The NARCO Act of 2025 restructures the State Department's international narcotics and crime efforts by placing the INL Assistant Secretary under a new reporting structure and significantly expanding their responsibilities to coordinate global crime fighting, manage rewards programs, and vet foreign police units.

Warren Davidson
R

Warren Davidson

Representative

OH-8

LEGISLATION

NARCO Act Overhauls State Dept. Global Crime Fight: Mandates 20% Budget for Rewards and Public Spending Database

The new NARCO Act of 2025 is shaking up how the State Department handles international crime fighting. This bill completely reorganizes the office responsible for global counter-narcotics and law enforcement, putting the Assistant Secretary for International Narcotics and Law Enforcement Affairs (INL) under a new boss—the Under Secretary for International Security Affairs—and giving them a massive, updated to-do list focused on transnational threats like drug trafficking, money laundering, and terrorism.

The New Global Crime Coordinator

Think of this Assistant Secretary as the new quarterback for the U.S. government’s international efforts against global criminal networks. Their mandate now explicitly includes overseeing and coordinating all U.S. efforts against international drugs, crime, and law enforcement, making sure that what the State Department is doing aligns with the FBI, DEA, DOD, and intelligence community. This is a clear move to centralize and streamline how the U.S. responds to threats from cartels and foreign terrorist organizations that cross borders and affect U.S. homeland security. For the average person, this means the U.S. is trying to build a much tighter, more coordinated defense against the groups that push illicit drugs and traffic people across continents.
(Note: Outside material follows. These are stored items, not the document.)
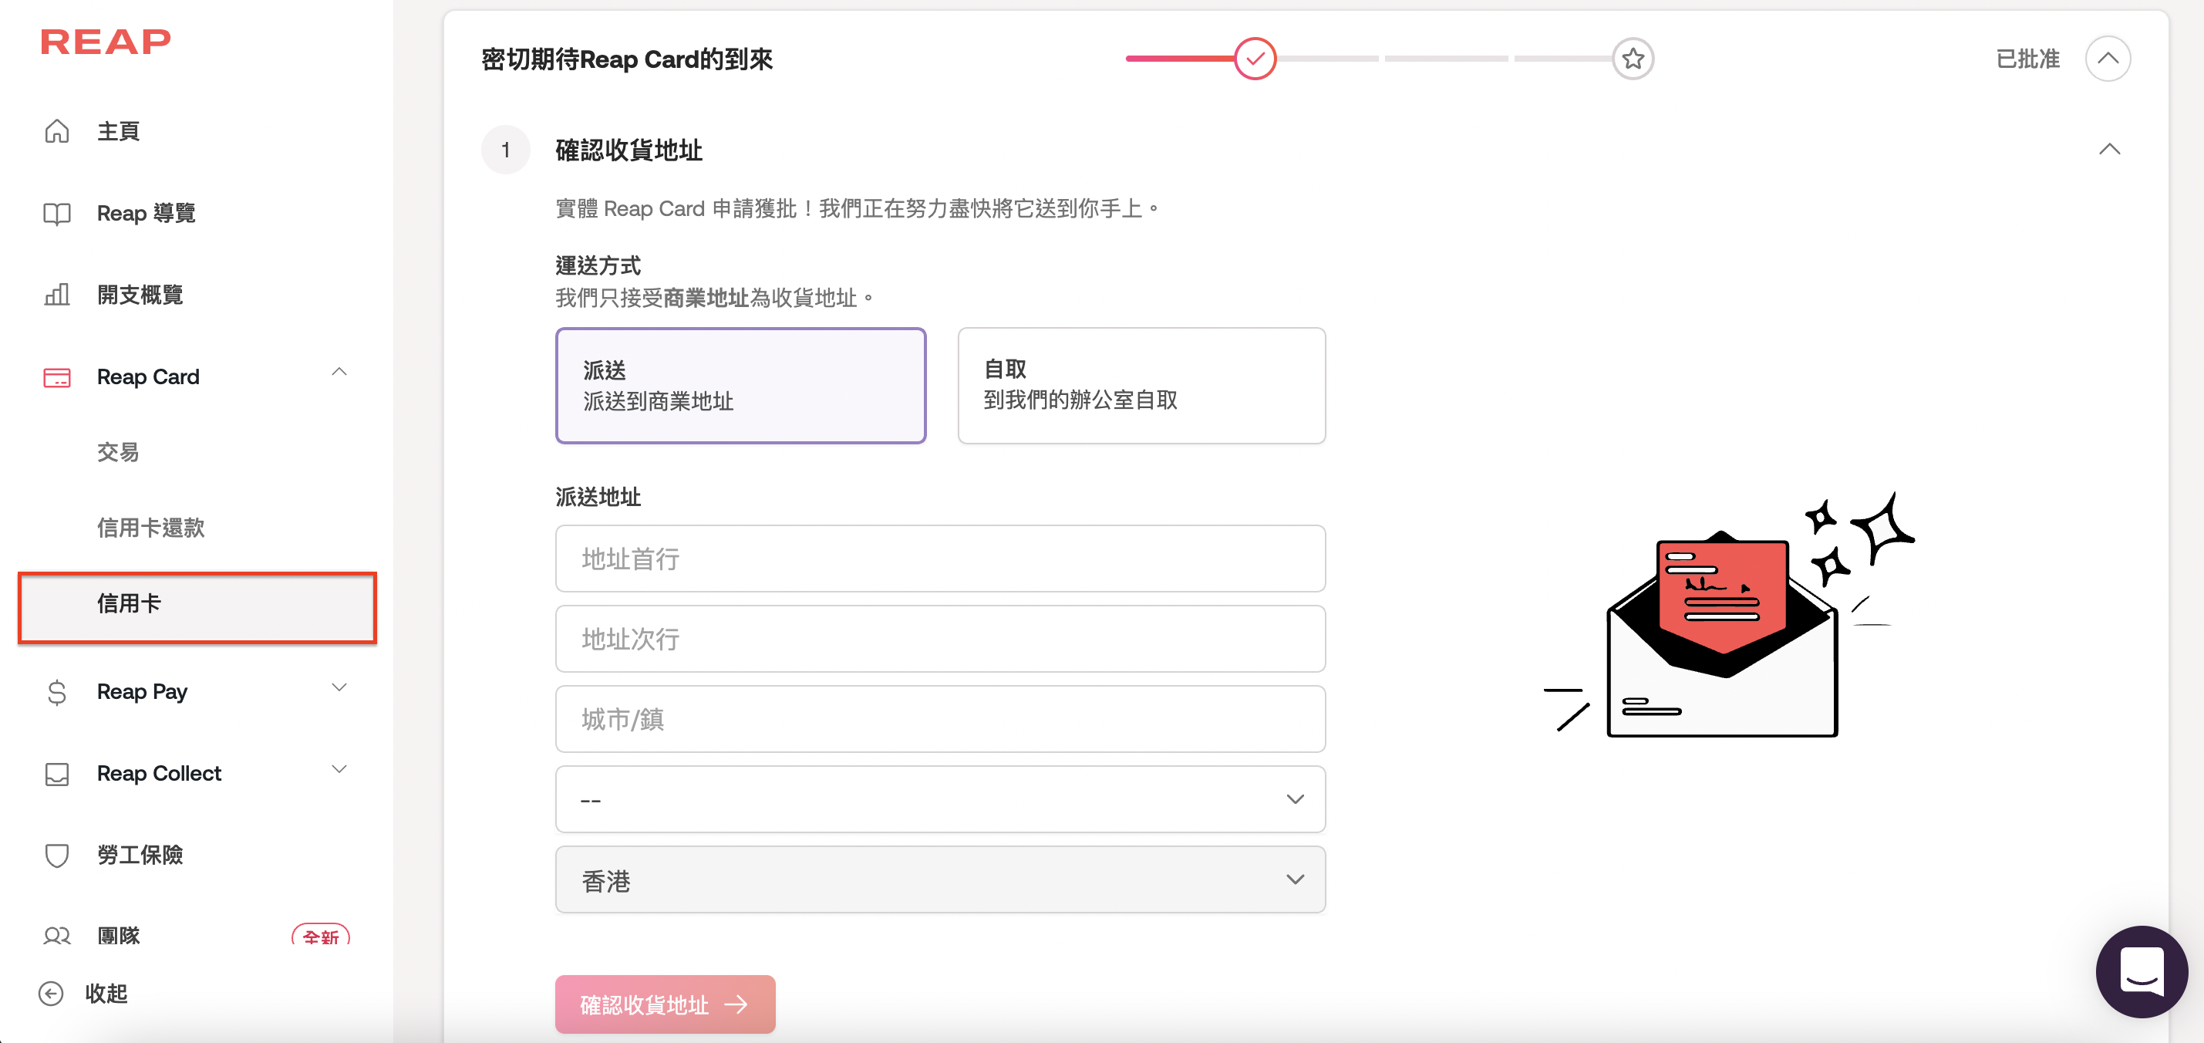Select 派送 delivery option

pos(740,385)
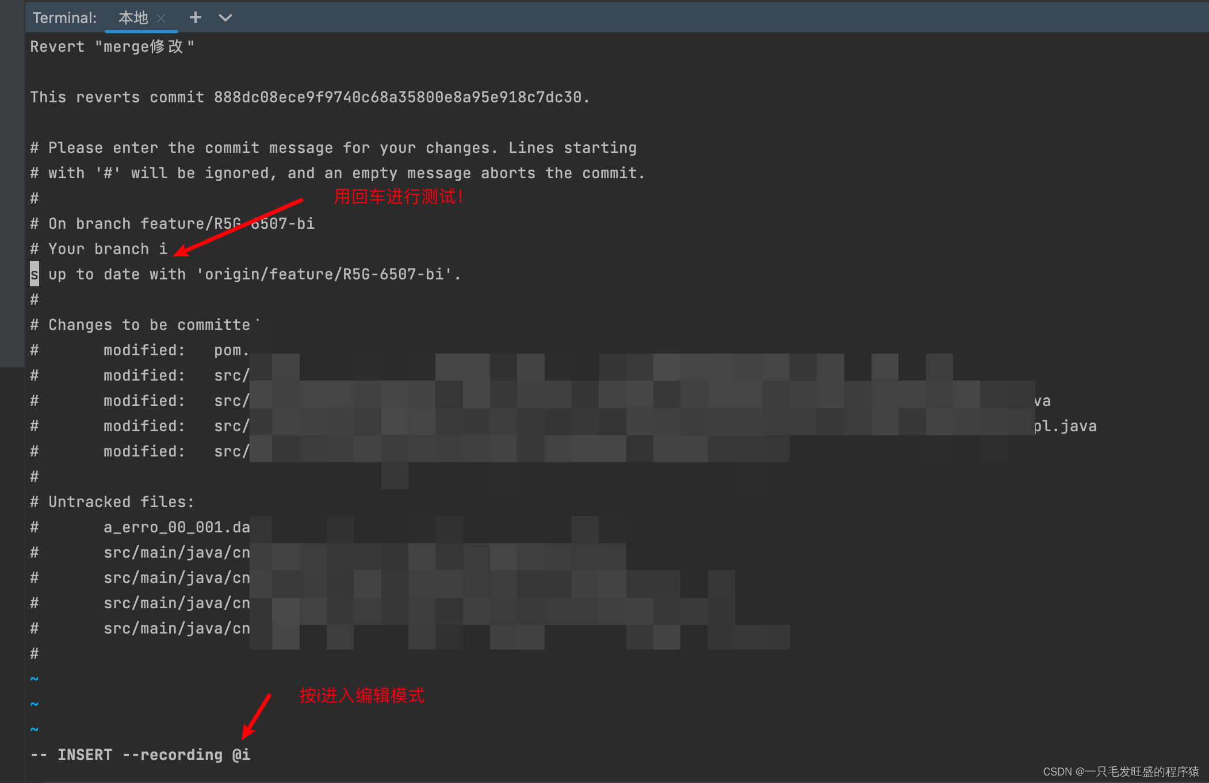This screenshot has height=783, width=1209.
Task: Click the red text 按i进入编辑模式
Action: coord(362,696)
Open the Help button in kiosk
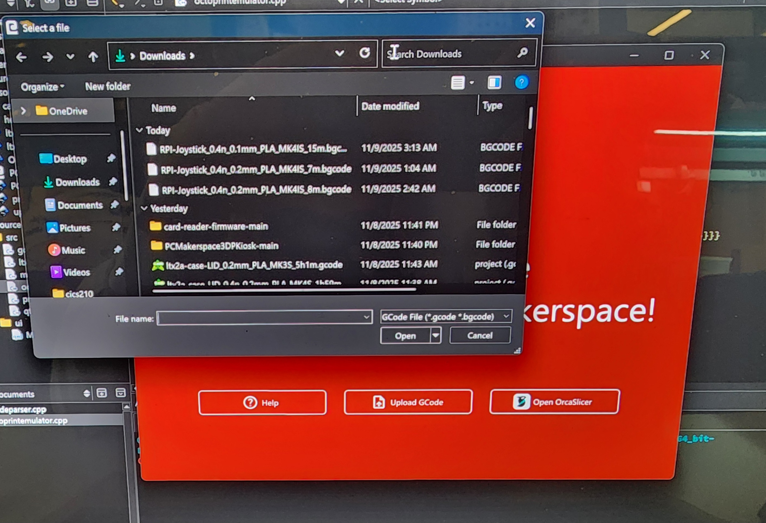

Putting Cash on the Table: The Rewards Mandate

One of the biggest, most concrete changes is the money allocated for catching the bad guys. The bill mandates that at least 20 percent of the Bureau’s total annual budget must be spent specifically on the Narcotics and Transnational Organized Crime Rewards Programs. Furthermore, the Secretary can set aside up to $25 million for tips or actions that lead to the capture or disruption of major international criminal figures. This is a significant prioritization of financial incentives over other programs. If you're wondering where your tax dollars are going, the bill makes it clear: a substantial chunk is earmarked for paying informants and those who help take down high-value targets, especially those linked to foreign terrorist organizations.

The Transparency Trade-Off

The NARCO Act introduces a huge win for transparency: it requires the INL Bureau to create a searchable database detailing all of its programming, including spending down to the line-item level for grants and rewards, along with success metrics. For citizens and watchdog groups, this is gold—a mandate for clear, public accounting of how millions in foreign aid and law enforcement funding are being used. However, there’s a catch in the fine print: the metrics for success cannot rely solely on how many illegal drugs are seized or produced. While this prevents the Bureau from just chasing easy metrics, it also leaves the door open for them to use less tangible measurements, which can sometimes make true accountability harder to pin down.

The System Strengthening Cap

While the bill focuses heavily on enforcement and rewards, it places a clear limit on efforts to fix the underlying problems in foreign countries. The INL Assistant Secretary is tasked with strengthening foreign justice systems—courts, police, prosecutors, and prisons. This sounds great, but the bill explicitly caps the amount of grant money that can be spent on these system-strengthening activities at a maximum of 10 percent of the total grant budget. This means only a fraction of the funding can go toward long-term, foundational reforms that address the root causes of crime and corruption. It suggests a policy preference for immediate enforcement actions and rewards over the slower, more complex work of building stable, fair justice systems abroad. For those who believe stability comes from strong institutions, this 10% cap is a major concern, potentially limiting the bill’s long-term effectiveness.